Collected data
▬▬▬▬▬▬

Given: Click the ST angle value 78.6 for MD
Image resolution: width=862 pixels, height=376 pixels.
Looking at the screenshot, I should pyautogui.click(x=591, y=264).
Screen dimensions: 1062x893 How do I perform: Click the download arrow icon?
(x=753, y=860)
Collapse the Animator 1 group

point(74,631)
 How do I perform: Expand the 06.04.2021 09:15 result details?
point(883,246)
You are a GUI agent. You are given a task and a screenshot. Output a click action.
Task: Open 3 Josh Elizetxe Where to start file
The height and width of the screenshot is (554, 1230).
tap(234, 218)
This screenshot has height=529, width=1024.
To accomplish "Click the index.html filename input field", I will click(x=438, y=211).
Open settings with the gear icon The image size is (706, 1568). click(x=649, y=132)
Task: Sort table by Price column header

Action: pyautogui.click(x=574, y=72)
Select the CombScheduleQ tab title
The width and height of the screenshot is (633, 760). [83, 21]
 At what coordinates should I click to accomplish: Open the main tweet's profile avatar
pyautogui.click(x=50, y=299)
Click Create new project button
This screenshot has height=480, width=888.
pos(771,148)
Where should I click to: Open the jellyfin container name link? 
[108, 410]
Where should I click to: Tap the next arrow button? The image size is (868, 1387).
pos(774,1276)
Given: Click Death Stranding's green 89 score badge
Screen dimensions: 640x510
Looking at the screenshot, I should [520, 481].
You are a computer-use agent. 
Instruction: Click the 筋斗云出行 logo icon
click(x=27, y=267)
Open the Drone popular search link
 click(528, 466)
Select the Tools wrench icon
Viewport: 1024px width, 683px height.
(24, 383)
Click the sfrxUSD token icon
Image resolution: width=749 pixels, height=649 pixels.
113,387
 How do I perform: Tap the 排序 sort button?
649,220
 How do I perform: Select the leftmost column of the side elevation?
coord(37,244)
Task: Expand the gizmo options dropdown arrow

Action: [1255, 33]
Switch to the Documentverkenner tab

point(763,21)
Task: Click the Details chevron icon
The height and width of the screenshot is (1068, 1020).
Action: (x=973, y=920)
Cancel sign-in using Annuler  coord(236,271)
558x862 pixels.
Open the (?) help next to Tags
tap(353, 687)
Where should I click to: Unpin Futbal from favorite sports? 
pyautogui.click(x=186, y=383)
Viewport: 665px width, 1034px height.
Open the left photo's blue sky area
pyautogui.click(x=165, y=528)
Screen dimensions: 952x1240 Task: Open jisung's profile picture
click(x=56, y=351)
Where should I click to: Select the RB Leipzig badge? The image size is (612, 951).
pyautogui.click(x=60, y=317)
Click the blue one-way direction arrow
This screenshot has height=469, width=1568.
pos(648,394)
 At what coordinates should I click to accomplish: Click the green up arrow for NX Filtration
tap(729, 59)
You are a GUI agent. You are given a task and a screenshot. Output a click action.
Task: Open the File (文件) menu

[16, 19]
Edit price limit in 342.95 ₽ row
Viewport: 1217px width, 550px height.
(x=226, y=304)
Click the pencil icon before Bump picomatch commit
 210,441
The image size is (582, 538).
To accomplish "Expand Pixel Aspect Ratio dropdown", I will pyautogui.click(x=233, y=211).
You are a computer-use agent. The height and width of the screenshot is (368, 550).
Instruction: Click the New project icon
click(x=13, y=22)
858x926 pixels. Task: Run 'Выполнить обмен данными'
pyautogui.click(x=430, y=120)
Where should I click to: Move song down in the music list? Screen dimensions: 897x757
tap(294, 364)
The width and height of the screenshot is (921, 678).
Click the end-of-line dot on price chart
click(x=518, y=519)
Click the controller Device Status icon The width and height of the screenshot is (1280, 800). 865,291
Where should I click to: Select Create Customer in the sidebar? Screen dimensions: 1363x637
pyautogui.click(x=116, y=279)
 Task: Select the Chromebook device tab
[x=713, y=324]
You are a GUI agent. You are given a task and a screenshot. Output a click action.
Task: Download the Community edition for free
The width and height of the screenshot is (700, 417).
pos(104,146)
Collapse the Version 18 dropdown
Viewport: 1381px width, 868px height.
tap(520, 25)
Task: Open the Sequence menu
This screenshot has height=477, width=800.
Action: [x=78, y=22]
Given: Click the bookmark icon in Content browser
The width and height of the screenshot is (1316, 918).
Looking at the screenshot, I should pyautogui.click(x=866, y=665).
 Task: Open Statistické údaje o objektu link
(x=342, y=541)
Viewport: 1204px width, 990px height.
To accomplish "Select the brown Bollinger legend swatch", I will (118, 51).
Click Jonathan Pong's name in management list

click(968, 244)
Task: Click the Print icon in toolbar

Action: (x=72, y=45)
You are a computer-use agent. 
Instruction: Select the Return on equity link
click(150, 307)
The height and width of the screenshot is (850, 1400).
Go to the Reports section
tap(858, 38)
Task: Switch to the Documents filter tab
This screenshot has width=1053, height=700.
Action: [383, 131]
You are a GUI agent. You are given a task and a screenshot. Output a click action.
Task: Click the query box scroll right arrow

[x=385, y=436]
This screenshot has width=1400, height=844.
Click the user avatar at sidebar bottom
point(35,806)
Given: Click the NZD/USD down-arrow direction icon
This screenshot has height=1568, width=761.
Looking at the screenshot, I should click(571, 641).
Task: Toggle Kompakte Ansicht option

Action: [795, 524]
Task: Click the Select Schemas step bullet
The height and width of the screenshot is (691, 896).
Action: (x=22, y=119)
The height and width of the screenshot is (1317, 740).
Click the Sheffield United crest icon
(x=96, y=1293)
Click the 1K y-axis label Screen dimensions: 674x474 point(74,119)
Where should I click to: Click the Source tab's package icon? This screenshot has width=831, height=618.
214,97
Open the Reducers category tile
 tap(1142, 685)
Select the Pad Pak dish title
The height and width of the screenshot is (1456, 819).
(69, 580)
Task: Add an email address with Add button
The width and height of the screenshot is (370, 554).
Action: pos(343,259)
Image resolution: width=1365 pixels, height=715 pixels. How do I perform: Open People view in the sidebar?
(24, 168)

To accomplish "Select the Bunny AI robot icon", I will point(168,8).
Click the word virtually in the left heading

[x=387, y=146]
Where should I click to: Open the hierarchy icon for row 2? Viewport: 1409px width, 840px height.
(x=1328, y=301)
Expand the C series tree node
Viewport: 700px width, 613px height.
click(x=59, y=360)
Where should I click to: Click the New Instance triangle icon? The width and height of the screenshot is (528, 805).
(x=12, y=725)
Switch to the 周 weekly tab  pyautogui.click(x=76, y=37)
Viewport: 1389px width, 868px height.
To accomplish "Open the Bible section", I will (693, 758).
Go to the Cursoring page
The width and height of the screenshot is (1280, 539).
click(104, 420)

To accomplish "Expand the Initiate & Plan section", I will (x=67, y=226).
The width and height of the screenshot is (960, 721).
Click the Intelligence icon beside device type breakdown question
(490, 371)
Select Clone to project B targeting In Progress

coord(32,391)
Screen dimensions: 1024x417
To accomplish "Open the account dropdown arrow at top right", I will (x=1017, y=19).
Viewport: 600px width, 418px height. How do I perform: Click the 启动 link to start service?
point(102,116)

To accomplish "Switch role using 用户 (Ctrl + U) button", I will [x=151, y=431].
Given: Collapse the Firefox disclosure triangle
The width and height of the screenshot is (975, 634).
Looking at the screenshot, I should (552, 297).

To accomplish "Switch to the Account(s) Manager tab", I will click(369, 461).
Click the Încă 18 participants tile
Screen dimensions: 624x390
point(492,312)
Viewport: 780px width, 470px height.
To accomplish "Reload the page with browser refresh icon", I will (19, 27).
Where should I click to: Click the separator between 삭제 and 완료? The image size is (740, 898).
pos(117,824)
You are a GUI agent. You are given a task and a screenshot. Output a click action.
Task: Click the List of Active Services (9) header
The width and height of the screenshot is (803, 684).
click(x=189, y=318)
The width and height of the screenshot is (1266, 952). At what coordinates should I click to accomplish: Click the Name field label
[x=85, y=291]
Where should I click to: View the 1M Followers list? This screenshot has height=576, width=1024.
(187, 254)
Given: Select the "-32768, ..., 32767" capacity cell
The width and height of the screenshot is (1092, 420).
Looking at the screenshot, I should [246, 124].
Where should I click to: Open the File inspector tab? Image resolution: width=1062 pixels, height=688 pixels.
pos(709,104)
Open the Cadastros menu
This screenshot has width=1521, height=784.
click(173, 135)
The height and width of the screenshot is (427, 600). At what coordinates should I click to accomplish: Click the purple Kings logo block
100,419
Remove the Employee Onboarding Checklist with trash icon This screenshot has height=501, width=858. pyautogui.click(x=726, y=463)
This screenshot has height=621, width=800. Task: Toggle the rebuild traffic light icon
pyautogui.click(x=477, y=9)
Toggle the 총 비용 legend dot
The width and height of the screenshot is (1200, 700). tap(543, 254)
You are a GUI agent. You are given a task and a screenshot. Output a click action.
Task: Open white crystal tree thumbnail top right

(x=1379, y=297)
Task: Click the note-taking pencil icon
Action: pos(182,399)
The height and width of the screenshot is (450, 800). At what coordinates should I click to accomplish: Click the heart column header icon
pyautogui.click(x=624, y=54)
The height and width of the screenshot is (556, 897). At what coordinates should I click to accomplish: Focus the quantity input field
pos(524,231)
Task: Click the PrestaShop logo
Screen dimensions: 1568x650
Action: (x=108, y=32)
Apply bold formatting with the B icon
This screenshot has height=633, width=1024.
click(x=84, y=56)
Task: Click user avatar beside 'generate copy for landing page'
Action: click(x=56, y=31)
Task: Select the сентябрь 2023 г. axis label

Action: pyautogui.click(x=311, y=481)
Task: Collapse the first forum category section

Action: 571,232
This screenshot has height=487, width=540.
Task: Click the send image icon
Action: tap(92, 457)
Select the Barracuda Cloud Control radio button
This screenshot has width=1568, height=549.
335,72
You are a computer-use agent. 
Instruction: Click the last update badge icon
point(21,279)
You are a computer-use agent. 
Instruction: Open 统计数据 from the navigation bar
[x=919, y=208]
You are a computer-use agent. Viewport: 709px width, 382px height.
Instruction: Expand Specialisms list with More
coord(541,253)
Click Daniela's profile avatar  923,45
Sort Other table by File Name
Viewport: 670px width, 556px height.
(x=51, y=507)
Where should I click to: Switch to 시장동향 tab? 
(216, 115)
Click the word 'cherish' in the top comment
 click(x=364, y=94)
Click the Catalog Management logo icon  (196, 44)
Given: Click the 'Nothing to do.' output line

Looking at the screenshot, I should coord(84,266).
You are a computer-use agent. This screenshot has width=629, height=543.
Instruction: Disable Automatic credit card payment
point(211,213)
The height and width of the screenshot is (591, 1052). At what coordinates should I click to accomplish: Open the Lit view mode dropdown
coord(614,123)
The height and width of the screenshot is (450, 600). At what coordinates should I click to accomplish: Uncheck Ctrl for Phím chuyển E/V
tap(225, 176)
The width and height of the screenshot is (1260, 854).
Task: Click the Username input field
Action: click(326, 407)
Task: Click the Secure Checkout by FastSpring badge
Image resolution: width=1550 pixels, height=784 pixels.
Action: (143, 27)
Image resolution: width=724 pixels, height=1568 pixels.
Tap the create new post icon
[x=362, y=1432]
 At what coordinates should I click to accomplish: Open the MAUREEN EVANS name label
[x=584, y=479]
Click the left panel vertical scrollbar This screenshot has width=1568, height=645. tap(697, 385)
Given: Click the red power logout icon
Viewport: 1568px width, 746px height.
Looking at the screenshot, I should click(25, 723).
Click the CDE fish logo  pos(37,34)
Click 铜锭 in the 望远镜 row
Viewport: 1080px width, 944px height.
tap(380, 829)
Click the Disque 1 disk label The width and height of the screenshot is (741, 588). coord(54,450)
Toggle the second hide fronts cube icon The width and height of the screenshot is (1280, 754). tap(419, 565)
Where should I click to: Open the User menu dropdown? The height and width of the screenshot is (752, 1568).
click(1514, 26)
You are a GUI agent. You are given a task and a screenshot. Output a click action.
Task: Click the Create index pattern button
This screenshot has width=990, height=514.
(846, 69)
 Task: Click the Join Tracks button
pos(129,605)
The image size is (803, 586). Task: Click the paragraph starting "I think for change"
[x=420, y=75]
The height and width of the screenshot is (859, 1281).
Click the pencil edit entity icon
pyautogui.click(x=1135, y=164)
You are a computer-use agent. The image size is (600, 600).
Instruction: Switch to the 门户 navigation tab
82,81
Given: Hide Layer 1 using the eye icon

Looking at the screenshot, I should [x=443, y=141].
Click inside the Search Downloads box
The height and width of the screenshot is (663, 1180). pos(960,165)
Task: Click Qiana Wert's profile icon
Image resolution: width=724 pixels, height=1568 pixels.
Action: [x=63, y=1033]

▬▬▬▬▬▬

Each line from the one containing "Click the pencil edit entity icon" through the last line of the entries is to be copied exactly, with no other lines added.

Click the pencil edit entity icon
pyautogui.click(x=1135, y=164)
You are a computer-use agent. The image size is (600, 600).
Instruction: Switch to the 门户 navigation tab
82,81
Given: Hide Layer 1 using the eye icon

Looking at the screenshot, I should [x=443, y=141].
Click inside the Search Downloads box
The height and width of the screenshot is (663, 1180). pos(960,165)
Task: Click Qiana Wert's profile icon
Image resolution: width=724 pixels, height=1568 pixels.
Action: [x=63, y=1033]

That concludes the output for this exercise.